The hate we see in the beginning of the poem is heartbreaking, watching a little boy be conditioned to hate what he knows nothing about. But there is hope when the rainbow trident raises in LGBT* support and the crowd sings Psalm 150, which reads, “Praise the Lord. Praise God in his sanctuary; praise him in his mighty heavens. Praise him for his acts of power; praise him for his surpassing greatness. Praise him with the sounding of the trumpet, praise him with the harp and lyre, praise him with timbrel and dancing, praise him with the strings and pipe, praise him with the clash of cymbals, praise him with resounding cymbals." Everything Everything that has breath: every person—heterosexual or homosexual or bisexual or pansexual or asexual—everyone. Poems like this give me hope for a better tomorrow; show the light in the darkness. There are so many elements in this poem outside of the message itself, such as the sound, anaphora, and images, that bring the whole poem together and make it beautiful to the eye and ear.

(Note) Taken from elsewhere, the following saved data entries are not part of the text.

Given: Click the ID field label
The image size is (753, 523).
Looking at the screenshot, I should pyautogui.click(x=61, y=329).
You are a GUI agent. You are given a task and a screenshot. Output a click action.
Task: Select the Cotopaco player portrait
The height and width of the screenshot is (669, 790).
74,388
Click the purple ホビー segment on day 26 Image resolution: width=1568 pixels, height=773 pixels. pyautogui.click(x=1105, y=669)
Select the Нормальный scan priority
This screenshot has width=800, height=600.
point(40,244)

At the end of Dratfield's chapbook are a series of ekphrastic poems. Almost all of them respond to paintings at either the Museum of Modern Art or the Metropolitan Museum of Art, except for “Repose in Motion,” which was inspired by the Chinese Garden Court (gardening is a form of art!) of the Metropolitan Museum of Art. In her ekphrastics, she chooses mainly to focus on what is there in the painting or garden, but at times steps outside of the art. In “A Crow Flew By,” inspired by Andrew Wyeth's painting, she turns the poem to go outside of the painting, “He hunched/ and winced/ at what small pain/ we cannot know,/ as his eyes,/ cleft in sun and shade,/ caught sight/ of this dark flight/ in the year/ of my birth.” In almost every ekphrastic piece, she has this turn in the end, going outside of the art and/or giving it a voice. The only ekphrastic poem that does not have this turn is the last poem “Apple Tree.” In this poem, Dratfield personifies the apple tree in Arshile Gorky's painting and text, giving the image in the art a voice. Dratfield has accomplished with these poems what every poet who writes ekphrastics wishes to do: step into and outside of the art.

I would also argue that “Sixty Soon” is an ekphrastic piece as well, since it is inspired by aging, one of the many arts of mother nature, which some may find beautiful and others, well, not so. “Sixty Soon” confirms our culture's fear of aging, beginning with, “No oils, lotions, creams/ contain this avalanche of age./ Sixty pummels me this year.” Her last stanza relieves my gerascophobia, though, with its hope for feeling young again or more the right age (I am not quiet sure which) through family, “I linger with my/ wrinkles,/ hope Mara/ all saffron hair and sassy air,/ will breeze in/ soon/ with her high-pitched hi Mom/ so I can/ fit my skin again.” After reading this, I can now understand on a different level why my grandmother enjoys my visits so much.

The City is a debut collection that Dratfield can be proud of.

Kathrine Yets is a graduate of UW-Whitewater.